What you return must be the lines of the data that hold the word "agent".

▸ Data extract
▼

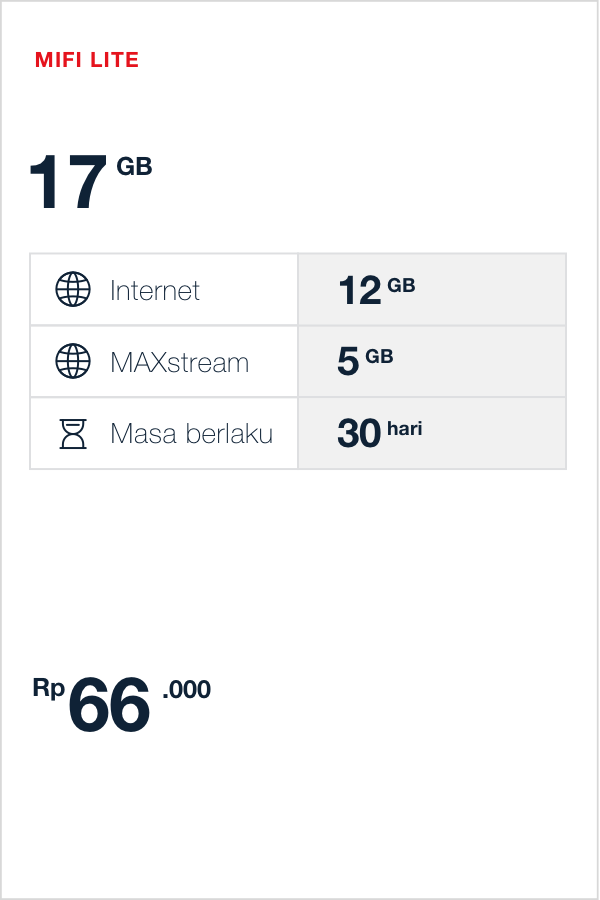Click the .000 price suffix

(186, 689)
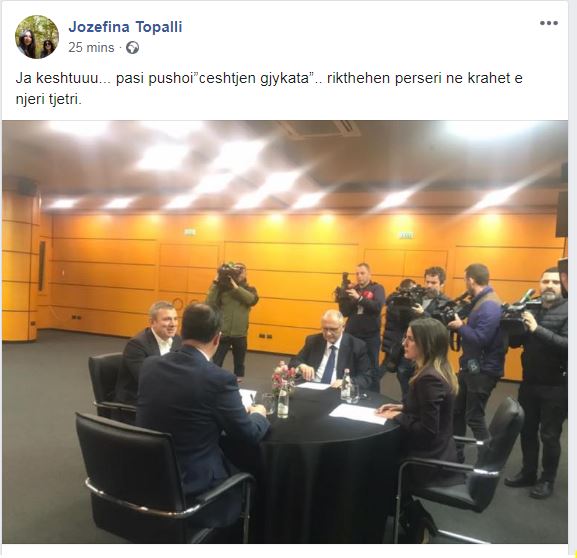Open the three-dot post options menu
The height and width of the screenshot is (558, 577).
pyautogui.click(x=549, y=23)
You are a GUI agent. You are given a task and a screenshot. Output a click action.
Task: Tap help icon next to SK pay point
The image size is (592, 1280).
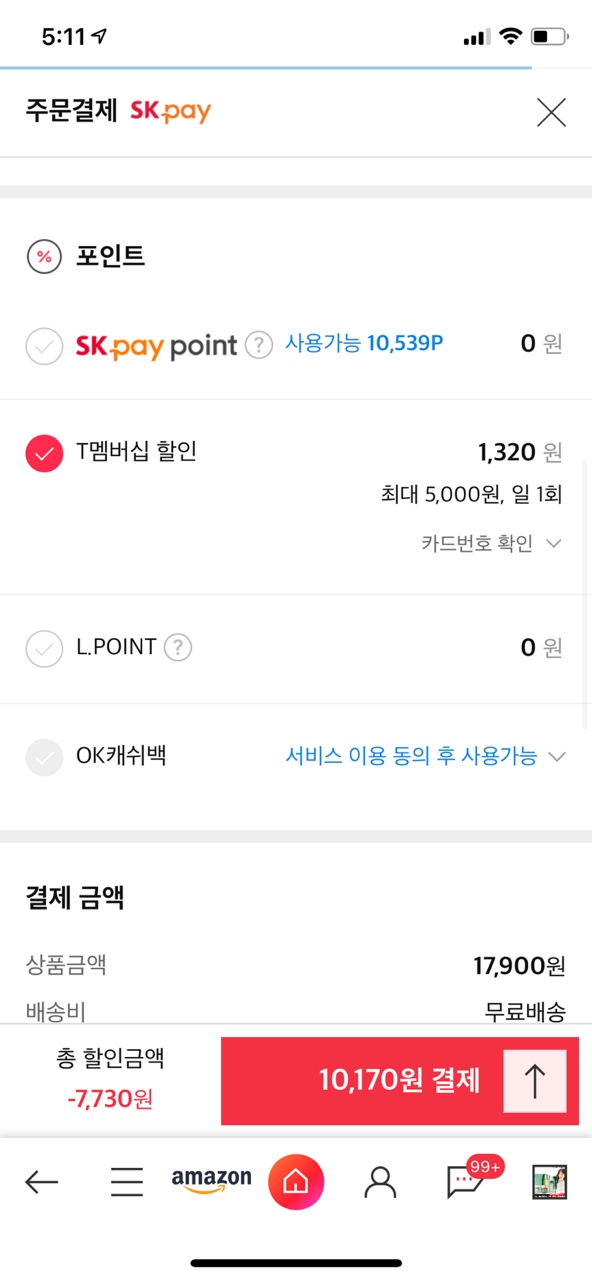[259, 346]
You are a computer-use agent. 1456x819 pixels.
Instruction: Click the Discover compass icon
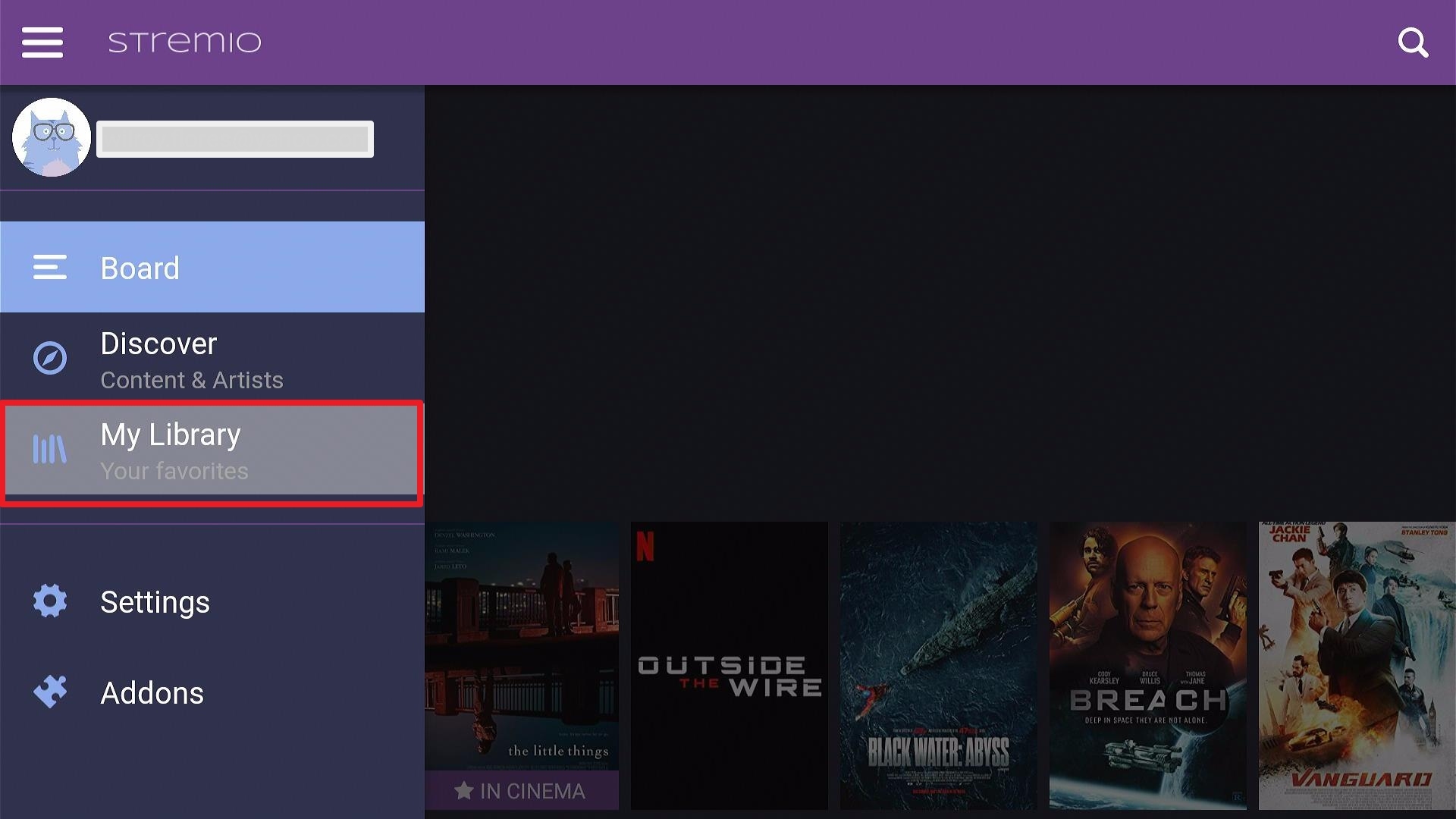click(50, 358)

▲
▼

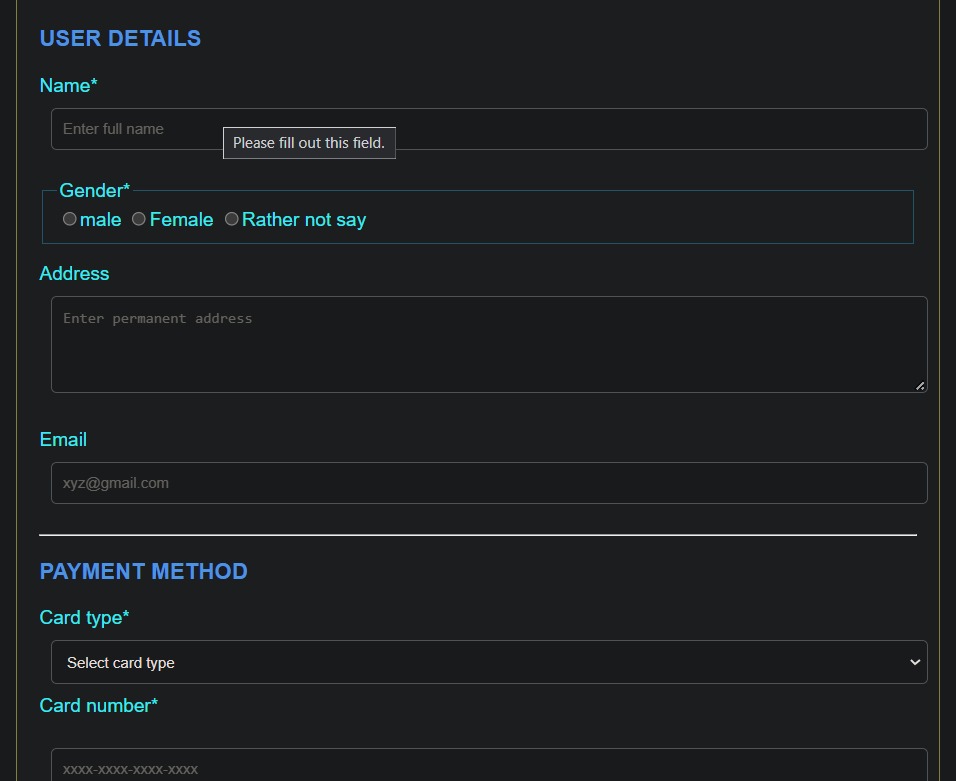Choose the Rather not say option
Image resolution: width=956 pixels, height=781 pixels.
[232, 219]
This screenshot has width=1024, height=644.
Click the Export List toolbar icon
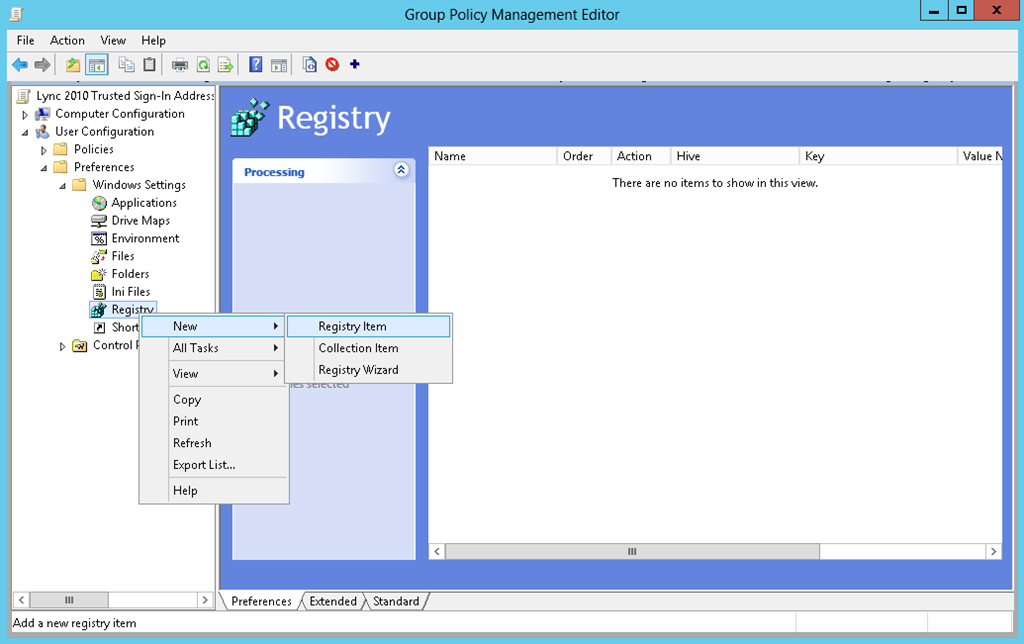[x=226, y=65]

▲
▼

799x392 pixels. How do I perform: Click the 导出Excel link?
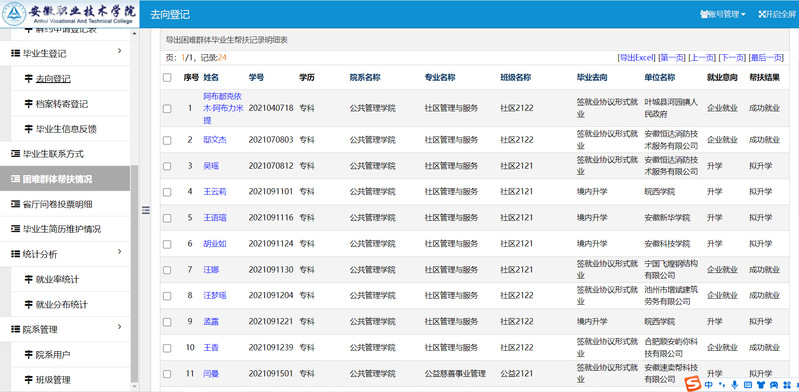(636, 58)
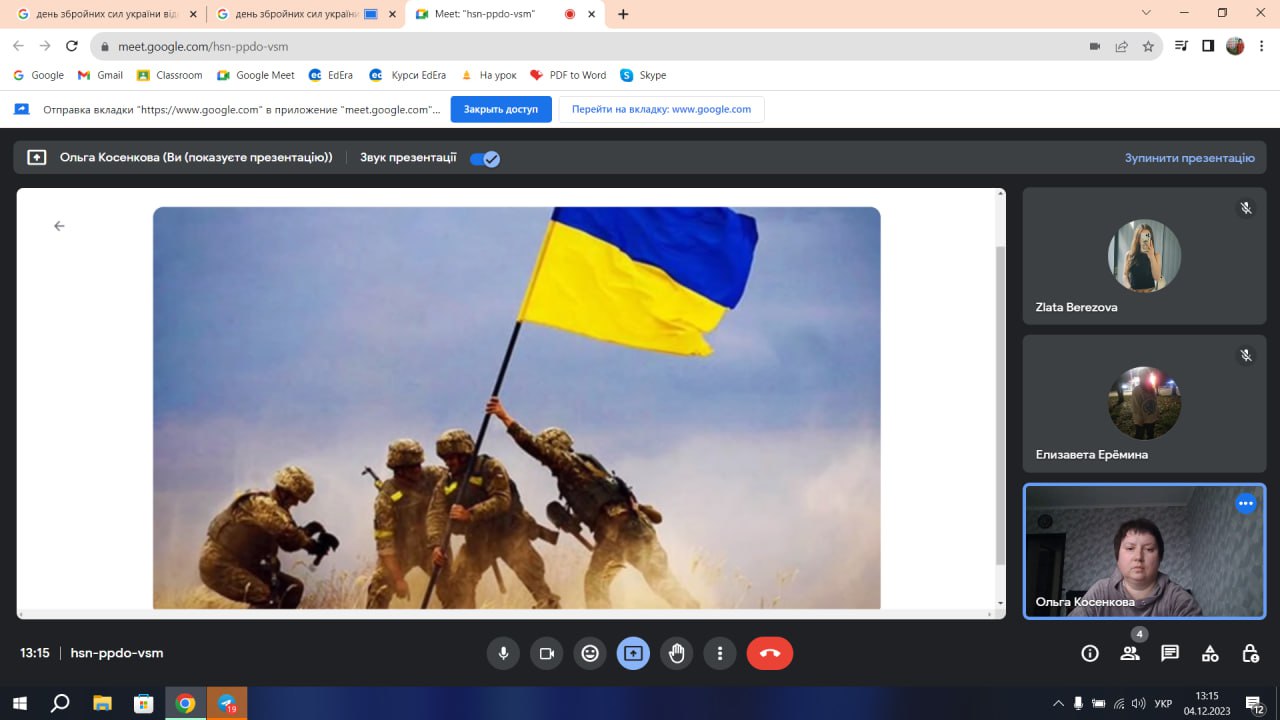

▲

▸ Task answer
You are a GUI agent. You are given a task and a screenshot. Output a click action.
You are a computer-use agent. 1456x819 pixels.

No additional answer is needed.